Como você conheceu a banda?
Eu costumava caminhar pelo East End e pelas docas aos domingos. Era incrível porque elas tinham acabado de fechar, então o lugar era um espaço abandonado maravilhosamente atmosférico, com guindastes enferrujados e navios. Fantasmagoricamente silencioso. Numa tarde de verão de 1975, ouvi uma música do Small Faces no ar e segui o som até um armazém. A porta estava aberta, então subi pelas escadas raquíticas e, enquanto eu subia, conseguia ouvir alguém destruindo a música. Eles gritavam: "Quero que você saiba que eu te odeio. Eu não te amo".

Quando cheguei no topo, abri a porta e encontrei tipo um loft, enfiei minha cabeça pelo vão e vi a silhueta extraordinária daquela banda que não era como você esperava que uma banda fosse; cabelo espetado, pernas finas, blusas listradas em preto e amarelo e preto e vermelho. Eles pareciam monstros espaciais de desenho animado.

Nenhuma outra banda era assim. Foi uma sensação muito, muito nova.

Você falou com eles?
Perguntei o que eles estavam fazendo e eles só estavam ensaiando. Eles ainda não tinham feito nenhum show, então foi um encontro muito fortuito.
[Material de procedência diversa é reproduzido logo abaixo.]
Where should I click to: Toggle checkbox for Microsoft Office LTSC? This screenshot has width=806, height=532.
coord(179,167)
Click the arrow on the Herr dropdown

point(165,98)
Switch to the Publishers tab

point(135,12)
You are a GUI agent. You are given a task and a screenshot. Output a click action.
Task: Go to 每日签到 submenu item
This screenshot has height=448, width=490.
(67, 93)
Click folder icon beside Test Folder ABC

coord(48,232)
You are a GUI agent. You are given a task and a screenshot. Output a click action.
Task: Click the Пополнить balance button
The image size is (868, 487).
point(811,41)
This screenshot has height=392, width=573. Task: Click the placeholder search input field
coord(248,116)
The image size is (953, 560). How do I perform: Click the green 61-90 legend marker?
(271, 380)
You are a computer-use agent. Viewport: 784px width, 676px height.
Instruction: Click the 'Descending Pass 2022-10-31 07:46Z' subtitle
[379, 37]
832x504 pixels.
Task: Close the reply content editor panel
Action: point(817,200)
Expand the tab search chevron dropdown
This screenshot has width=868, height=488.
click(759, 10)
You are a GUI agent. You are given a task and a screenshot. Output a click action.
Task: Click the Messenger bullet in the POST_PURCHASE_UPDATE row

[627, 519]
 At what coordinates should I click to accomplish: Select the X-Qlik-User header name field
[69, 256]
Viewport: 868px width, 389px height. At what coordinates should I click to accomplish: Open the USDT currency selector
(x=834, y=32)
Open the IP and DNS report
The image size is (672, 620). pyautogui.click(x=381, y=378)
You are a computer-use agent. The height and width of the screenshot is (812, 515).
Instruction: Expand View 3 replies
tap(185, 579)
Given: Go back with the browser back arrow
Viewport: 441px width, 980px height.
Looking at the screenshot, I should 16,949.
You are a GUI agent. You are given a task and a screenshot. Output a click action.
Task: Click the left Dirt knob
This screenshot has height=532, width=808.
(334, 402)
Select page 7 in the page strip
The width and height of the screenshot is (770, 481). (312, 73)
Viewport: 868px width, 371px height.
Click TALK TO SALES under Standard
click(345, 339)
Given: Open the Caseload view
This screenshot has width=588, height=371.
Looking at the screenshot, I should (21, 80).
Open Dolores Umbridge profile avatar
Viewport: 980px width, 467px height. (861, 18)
Perguntei se eles estavam interessados em fazer a trilha sonora de um filme meu para a escola, que se passava nos anos 60 – porque eu adorava o Small Faces – e eles mandaram eu me foder. Mas eles também disseram que iam fazer um show, então assisti o ensaio por um tempo, voltei para West London e contei pra todo mundo que tinha visto uma banda incrível. Eles perguntaram o nome da banda e só aí me dei conta que tinha esquecido de perguntar.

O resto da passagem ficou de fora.